Beth Bretherton

Beth Bretherton, an RSPH Young Health Champion from Wigan, talks about her experience of social media and mental health.

Diagnosed with Chronic Fatigue Syndrome at the young age of 12, I’ve always battled some kind of stigma. Whether that’s the stigma surrounding Chronic Fatigue Syndrome or poor mental health due to isolation, I feel very passionately about sending out the right message and making sure people understand the facts.

In researching everything to do with the mental health booklet I made, You Can Help: A Small Guide To Helping Someone In Crisis, I focused on de-stigmatising mental health by highlighting positive ways you could support someone going through a hard time. I hope to spread the view that mental health can be improved with support and more focus on how to help, rather than feeling like it’s hopeless and doing nothing.

I became an RSPH Young Health Champion because it gave me the opportunity to do just that. Whether it was being able to support my friends or family in everyday conversations around health, or taking part in RSPH’s national campaigns, I felt like I actually had the confidence and ability to make a difference and help people to change their lives for the better. 

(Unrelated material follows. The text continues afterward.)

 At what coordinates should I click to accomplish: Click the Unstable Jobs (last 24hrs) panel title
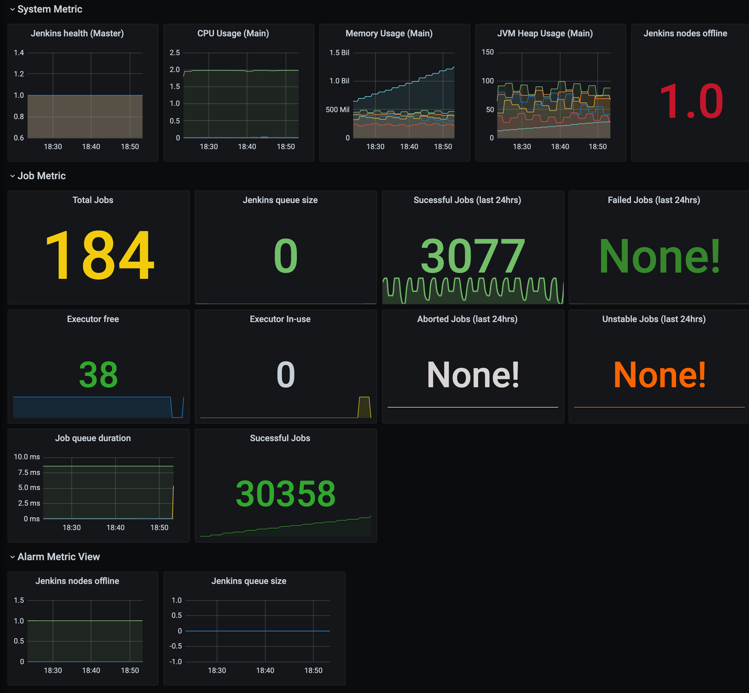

This change doesn’t always have to come through big gestures or drastic alterations to our daily lives. A lot of the time, it is about the small things like telling people when they have made you happy; really listening to someone when they have a problem; setting goals for each day that show the progress you are making, however slow or small it may seem at the time.

I think struggling to set goals is a problem a lot of young people suffer with and it’s something that is made harder by social media. Knowing how to identify our own goals and being able to work towards them is tough, when we live in a technological world that has us constantly comparing ourselves to others and sets a harsh standard in terms of beauty, money and power. Young people aren’t always equipped with shutting off their negative thoughts and technology can be quite harmful in this sense. 

Social media has many positive aspects – it can bring us closer together and give us a whole new world in which to express ourselves. But, on the other hand, it can be difficult when, after a tough day, you are scrolling through your newsfeed and you see other people who seem to be having a better time than you, surrounded by their friends. It is so easy to compare your day to theirs, feeling left out and full of negativity.

The thing you don’t always think about when you are doing this, is that it is very likely that the person in the photo you are comparing yourself to, probably does exactly the same thing. Social media is a highlight reel of our lives – us having a good time at parties, family birthdays, holidays, surrounded by loved ones. We are less likely to post about a tough day at work, or about feeling low or anxious – things that happen to us all from time to time.

As you scan through social media in one of these tougher moments, it becomes easy to question yourself as to why your life doesn’t match up what you are seeing on the screen. You spend so long in this artificial world, that the highlight reel can become reality. Your goals can seem so small and inconsequential when you are competing on such an unfair playing field. 

That is why I am supporting RSPH’s Scroll Free September campaign. Scroll Free is an opportunity to step back from social media, so that we can understand which parts work for us and which parts don’t. The options range from going Cold Turkey, completely giving up social media for the whole month, to being a Night Owl and not using social media after 6pm. 

I am looking forward to going Night Owl and being able to step out of the highlight reel for a while. I plan to use it to spend more time doing the things that I know make me feel better – actually speaking to my friends, spending more time with my family, working on my mental health campaign. 

When October comes, I hope that I’ll be able to pick out the best parts from both the real and the digital worlds. I’ll be able to use social media for the aspects that work for me, whilst being more aware of the world beyond my iPhone screen. I hope that rather than catching myself comparing my life to someone else’s, I’ll be more focused and confident in making a difference to my own life and the lives of those around me.